Continuous wave and pulsed X-band electron paramagnetic resonance experiments have been performed for Cu2+ ions substituting Zn(II) in Ba2Zn(HCOO)6·4H2O single crystals in the temperature range 4.2–300 K. Spin-Hamiltonian parameters of octahedral Cu(HCOO)2(H2O)2 complexes at the rigid lattice limit (below 77 K) are the following: g z = 2.405, g y = 2.095, g x = 2.065, A z = 130, A y = 4, and A x = 11 × 10−4 cm−1. The parameters along the y and z-axes display vibronic averaging effects on heating which allows evaluation of the energy difference δ12 = 347 cm−1 between the two lowest energy Jahn–Teller distorted configurations.

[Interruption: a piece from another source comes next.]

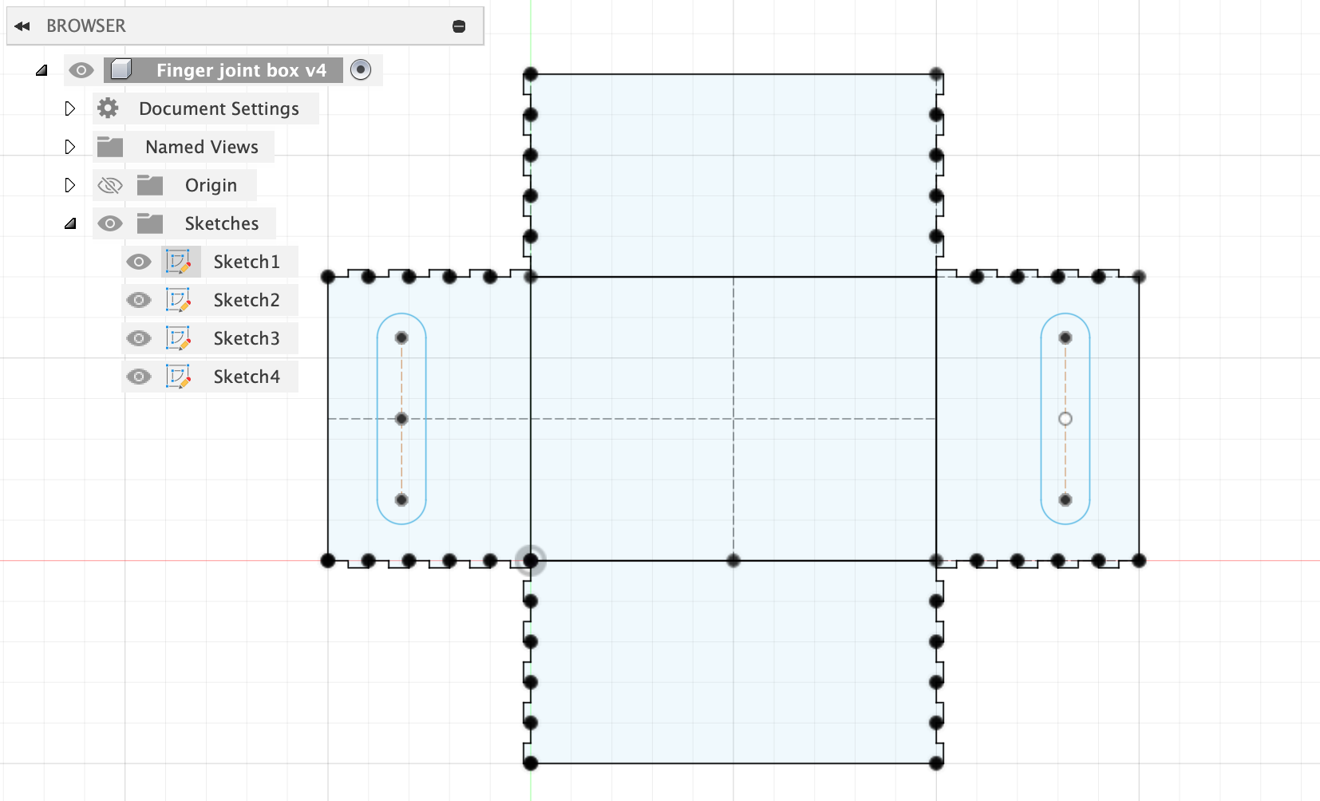Screen dimensions: 1320x801
Task: Expand the Document Settings node
Action: (70, 109)
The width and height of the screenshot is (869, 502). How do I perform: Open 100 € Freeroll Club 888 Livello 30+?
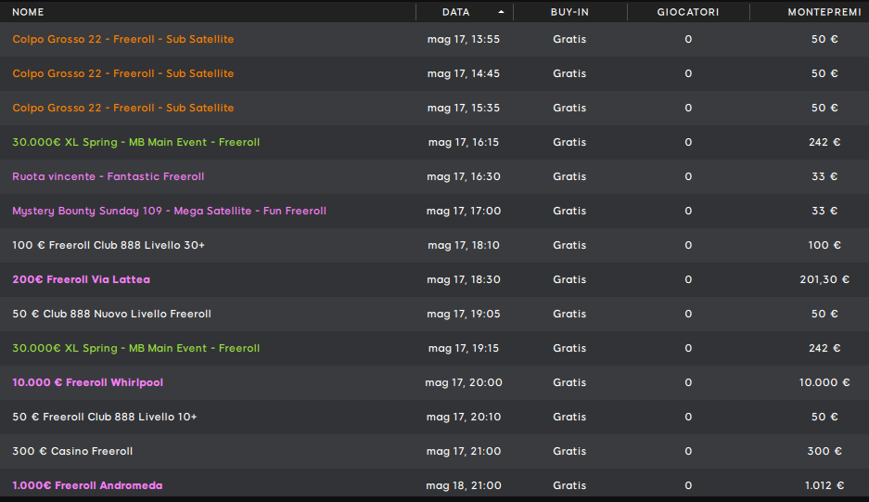tap(434, 246)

The electron spin-lattice relaxation is governed by Raman processes and the Debye temperature has been determined as Θ D = 204 K. The electron spin echo amplitude decay is determined by instantaneous diffusion below 10 K and then the dephasing rate weakly increases on heating because of libration motions of Cu2+ complexes and/or excitations to the first excited vibronic level of energy Δ = 63 cm−1.